MCP CLI Clients Are Shipping Without Refresh-Token Support

MCP CLI Clients Are Shipping Without Refresh-Token Support

The MCP OAuth specification mandates OAuth 2.1 with PKCE. But the clients everyone actually uses don't implement the refresh-token flow, forcing server teams into a security tradeoff nobody should have to make.

By Brian Cardinale


The specification says one thing, the ecosystem does another

The MCP authorization specification, finalized in November 2025, requires OAuth 2.1 with PKCE for remote MCP server authentication. The security model is sound: short-lived access tokens (5 to 60 minutes), long-lived refresh tokens (30 to 90 days, rotated on every use), and PKCE to protect the authorization code exchange.

Short-lived access tokens limit the impact of a stolen token. If someone intercepts a 15-minute access token, they have 15 minutes of access. If they intercept an 8-hour token, they have a full workday. The refresh-token flow is what makes short-lived access tokens viable without destroying the user experience. The client silently refreshes in the background, the user never re-authenticates, and revocation stays effective.

That's the theory.

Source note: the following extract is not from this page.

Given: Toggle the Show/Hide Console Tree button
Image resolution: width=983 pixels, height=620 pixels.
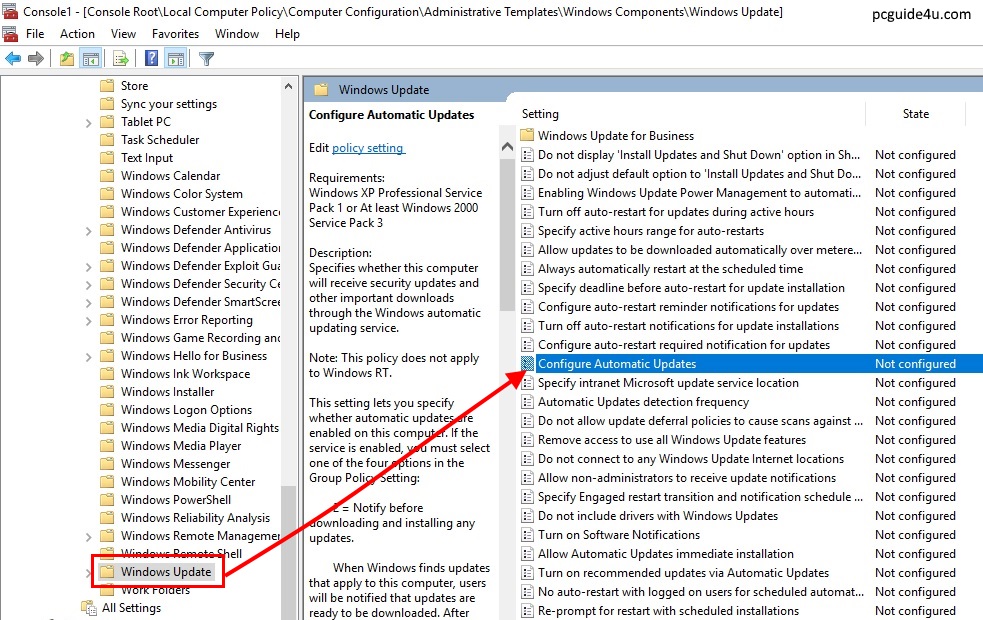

In practice, as of April 2026, not a single MCP client fully implements it.


The numbers

We recently compiled a support matrix tracking refresh-token support across 14 MCP clients:

  • Full support: 0
  • Partial or broken: 7
  • Not implemented: 6
  • Unknown: 1

Zero full support. The seven "partial" clients have various issues:

  • refresh only at connection setup (not mid-session)
  • DCR requests that omit refresh_token from grant_types
  • token storage bugs that cause repeated OAuth popups
  • delegating to mcp-remote due to lack of native implementation.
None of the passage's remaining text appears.